Records from a data source:
++++++++++
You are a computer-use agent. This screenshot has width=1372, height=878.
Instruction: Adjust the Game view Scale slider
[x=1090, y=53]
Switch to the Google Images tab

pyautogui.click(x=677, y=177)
++++++++++
• Task requirements
Using the data above, restate every record word for word.

• Output for this task
You are a computer-use agent. This screenshot has width=1372, height=878.
Instruction: Adjust the Game view Scale slider
[x=1090, y=53]
Switch to the Google Images tab

pyautogui.click(x=677, y=177)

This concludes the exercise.